Yeast cells with mutations that prevent them from maintaining telomere length grow poorly and eventually stop dividing altogether. Similar observations were made in Tetrahymena. Both of these organisms are single-celled, and under normal conditions can replicate uninterrupted forever. Telomerase function is central to their immortality. What remains to be understood is how important telomerase function is in other organisms that have finite lifespans, like humans.
Greider went to on to found her own research lab and, along with others, discovered that many human cells lack telomerase. In the 1970s, Alexey M. Olovnikov hypothesized that chromosome shortening could explain how some cells age and die. The observation that cells of the human body that eventually die lack telomerase activity appears to support Olovnikov’s hypothesis. Mortal cells are known to divide a finite number of times. Interestingly, their telomeres shorten as they age. Conversely, cancer cells (which are essentially cells that reproduce too well and too quickly) have been observed to display increased telomerase activity.
The Significance:
When telomerase was initially linked to cell immortality, telomerase function became a target for cancer research and research to reverse or slow the aging process. This has led to linking some human diseases to altered telomerase function, including some skin and lung diseases, and congenital aplastic anemia, a type of anemia where the bone marrow does not produce enough cells to replace blood cells.

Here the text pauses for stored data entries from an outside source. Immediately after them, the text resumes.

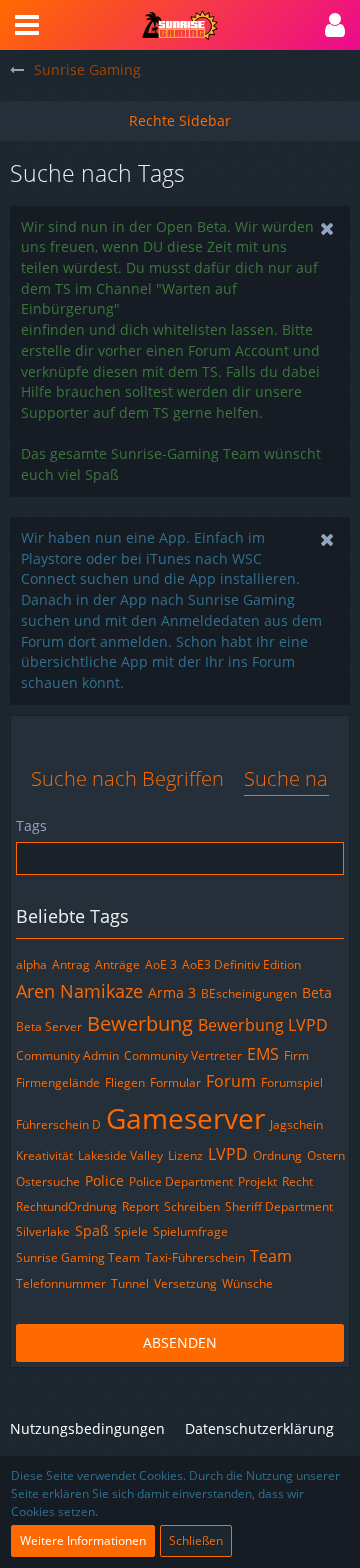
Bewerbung (140, 1023)
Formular (175, 1082)
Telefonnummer (61, 1283)
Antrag (71, 964)
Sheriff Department (279, 1206)
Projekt (257, 1181)
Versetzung (185, 1283)
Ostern (326, 1155)
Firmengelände (58, 1082)
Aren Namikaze (79, 991)
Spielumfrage (190, 1231)
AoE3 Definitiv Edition (241, 964)
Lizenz (185, 1155)
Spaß (92, 1230)
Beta (317, 992)
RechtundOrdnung (66, 1206)
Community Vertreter (183, 1055)
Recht (297, 1181)
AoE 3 (161, 964)
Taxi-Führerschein (195, 1257)
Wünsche (247, 1283)
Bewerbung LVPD (263, 1025)
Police (104, 1180)
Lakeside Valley (120, 1155)
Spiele (131, 1231)
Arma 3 (172, 992)
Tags (31, 825)
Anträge (117, 964)
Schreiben (192, 1206)
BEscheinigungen (249, 993)
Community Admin (67, 1055)
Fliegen (125, 1082)
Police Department (181, 1181)
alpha (31, 964)
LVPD (228, 1154)
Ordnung (277, 1155)
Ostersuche (48, 1181)
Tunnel (130, 1283)
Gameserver (185, 1118)
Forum (231, 1081)
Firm (296, 1055)
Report (140, 1206)
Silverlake (43, 1231)
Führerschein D (58, 1124)
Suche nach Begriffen (127, 778)
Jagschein (296, 1124)
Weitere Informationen (83, 1540)
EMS (263, 1054)
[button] (27, 25)
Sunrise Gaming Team (78, 1257)
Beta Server (49, 1026)
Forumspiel (292, 1082)
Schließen (196, 1540)
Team (271, 1256)
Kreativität (44, 1155)
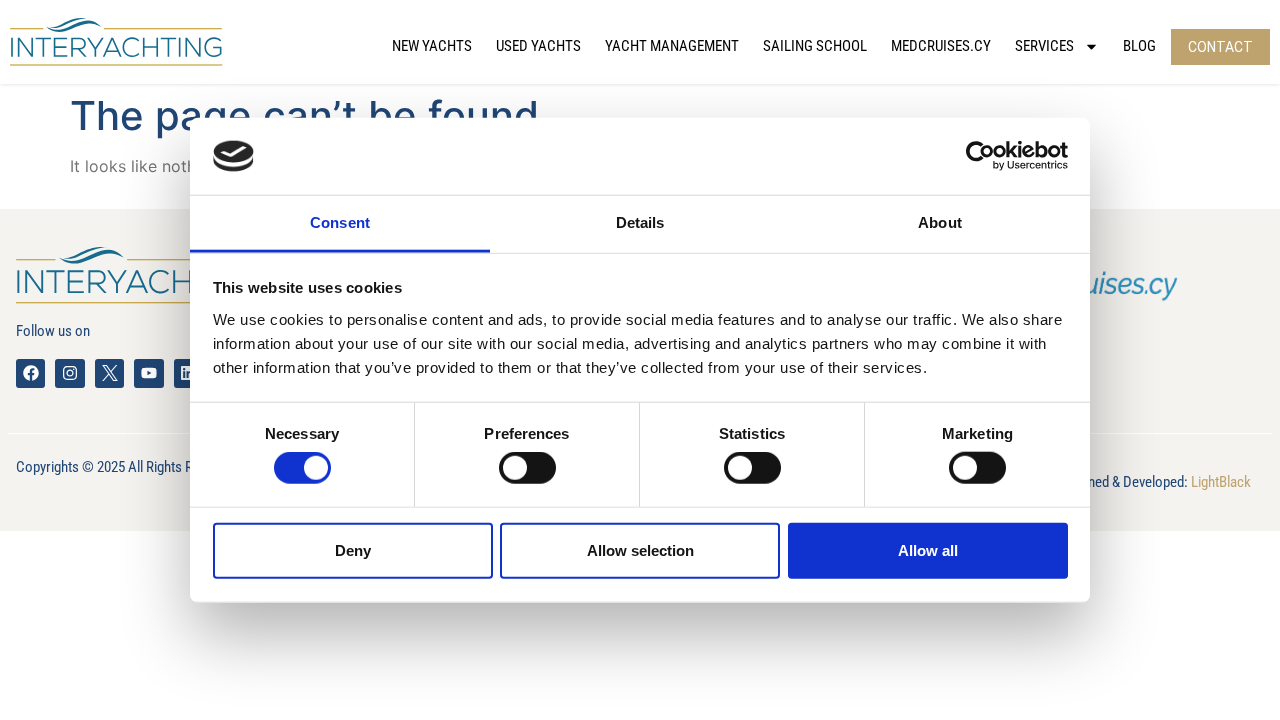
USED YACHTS (538, 46)
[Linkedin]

Overall, the evidence so far favours a model in which telomerase function is a contributor to cancer cell growth, but not one of the initial changes that turns a cell carcinogenic. The connections between telomerase and cancer, aging, and disease are only more complicated than initially hypothesized and have opened up new avenues for research in these fields.
This year’s Nobel Prize in Medicine or Physiology is also significant as it is the first time that two women have shared a Nobel, and the first time an Australian woman has won.